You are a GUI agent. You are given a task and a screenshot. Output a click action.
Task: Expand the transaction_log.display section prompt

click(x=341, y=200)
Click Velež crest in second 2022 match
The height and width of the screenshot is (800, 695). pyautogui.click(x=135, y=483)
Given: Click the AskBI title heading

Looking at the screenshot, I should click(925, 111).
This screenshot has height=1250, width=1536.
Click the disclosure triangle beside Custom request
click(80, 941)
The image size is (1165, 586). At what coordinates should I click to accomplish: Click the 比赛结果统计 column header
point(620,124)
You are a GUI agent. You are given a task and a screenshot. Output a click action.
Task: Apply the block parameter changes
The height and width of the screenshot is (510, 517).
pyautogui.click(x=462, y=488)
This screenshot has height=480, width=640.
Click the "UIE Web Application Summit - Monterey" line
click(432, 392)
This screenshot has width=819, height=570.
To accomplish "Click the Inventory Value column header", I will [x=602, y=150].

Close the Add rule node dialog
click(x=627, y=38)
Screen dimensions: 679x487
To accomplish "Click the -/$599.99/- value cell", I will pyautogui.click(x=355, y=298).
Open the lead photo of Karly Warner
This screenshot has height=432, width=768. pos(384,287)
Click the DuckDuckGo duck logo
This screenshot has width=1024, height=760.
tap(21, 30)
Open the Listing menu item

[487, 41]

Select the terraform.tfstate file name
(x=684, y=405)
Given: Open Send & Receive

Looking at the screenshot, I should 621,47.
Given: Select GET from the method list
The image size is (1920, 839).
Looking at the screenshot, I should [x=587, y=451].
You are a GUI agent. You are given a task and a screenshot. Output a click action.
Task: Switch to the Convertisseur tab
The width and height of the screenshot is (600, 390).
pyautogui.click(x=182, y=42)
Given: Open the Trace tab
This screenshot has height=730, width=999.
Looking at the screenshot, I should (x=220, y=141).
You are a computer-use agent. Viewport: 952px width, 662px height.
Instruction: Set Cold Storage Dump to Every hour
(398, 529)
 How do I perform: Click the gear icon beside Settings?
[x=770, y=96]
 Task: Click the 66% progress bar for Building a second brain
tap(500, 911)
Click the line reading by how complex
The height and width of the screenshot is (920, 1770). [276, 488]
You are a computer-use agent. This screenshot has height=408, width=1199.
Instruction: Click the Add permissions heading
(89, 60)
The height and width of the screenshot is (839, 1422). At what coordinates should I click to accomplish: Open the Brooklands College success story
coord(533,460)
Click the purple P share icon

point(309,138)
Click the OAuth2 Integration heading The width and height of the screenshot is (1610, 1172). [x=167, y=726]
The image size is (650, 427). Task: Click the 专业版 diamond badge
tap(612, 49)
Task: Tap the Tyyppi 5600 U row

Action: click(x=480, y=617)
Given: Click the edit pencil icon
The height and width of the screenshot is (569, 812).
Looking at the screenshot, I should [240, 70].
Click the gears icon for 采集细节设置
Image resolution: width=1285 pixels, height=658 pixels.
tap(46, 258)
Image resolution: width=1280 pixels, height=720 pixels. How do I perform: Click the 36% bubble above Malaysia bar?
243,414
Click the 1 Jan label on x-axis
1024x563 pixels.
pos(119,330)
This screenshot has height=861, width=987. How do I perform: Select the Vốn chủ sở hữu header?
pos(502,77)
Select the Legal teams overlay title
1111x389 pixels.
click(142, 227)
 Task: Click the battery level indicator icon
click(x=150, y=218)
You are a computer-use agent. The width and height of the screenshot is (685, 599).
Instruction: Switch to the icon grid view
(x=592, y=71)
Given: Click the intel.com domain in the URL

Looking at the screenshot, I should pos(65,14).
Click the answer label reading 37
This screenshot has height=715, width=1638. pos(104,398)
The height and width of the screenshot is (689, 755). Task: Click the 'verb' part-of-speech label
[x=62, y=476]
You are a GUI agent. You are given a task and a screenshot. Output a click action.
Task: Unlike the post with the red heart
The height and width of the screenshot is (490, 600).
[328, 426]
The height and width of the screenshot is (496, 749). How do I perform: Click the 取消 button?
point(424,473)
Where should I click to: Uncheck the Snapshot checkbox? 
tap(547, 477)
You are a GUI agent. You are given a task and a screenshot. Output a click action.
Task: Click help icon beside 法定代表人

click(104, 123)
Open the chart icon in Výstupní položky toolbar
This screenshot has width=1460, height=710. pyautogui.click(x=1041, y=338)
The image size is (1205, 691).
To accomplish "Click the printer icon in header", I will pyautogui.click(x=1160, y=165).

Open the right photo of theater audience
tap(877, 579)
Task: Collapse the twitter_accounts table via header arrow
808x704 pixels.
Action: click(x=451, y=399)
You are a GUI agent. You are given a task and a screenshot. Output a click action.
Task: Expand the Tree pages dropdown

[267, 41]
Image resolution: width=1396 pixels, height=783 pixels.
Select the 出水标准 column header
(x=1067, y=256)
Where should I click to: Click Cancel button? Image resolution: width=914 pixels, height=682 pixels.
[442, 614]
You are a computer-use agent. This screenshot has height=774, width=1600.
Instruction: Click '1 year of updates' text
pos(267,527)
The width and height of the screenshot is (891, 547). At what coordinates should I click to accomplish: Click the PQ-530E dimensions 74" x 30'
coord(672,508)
:::
What is needed. Review the material and copy each line in which the word "computer" appears.

Reply to the exercise.
You are a computer-use agent. Viewport: 952px width, 662px height.
You are a computer-use agent. This screenshot has height=408, width=1199.
You are a computer-use agent. The width and height of the screenshot is (685, 599).
You are a computer-use agent. This screenshot has height=774, width=1600.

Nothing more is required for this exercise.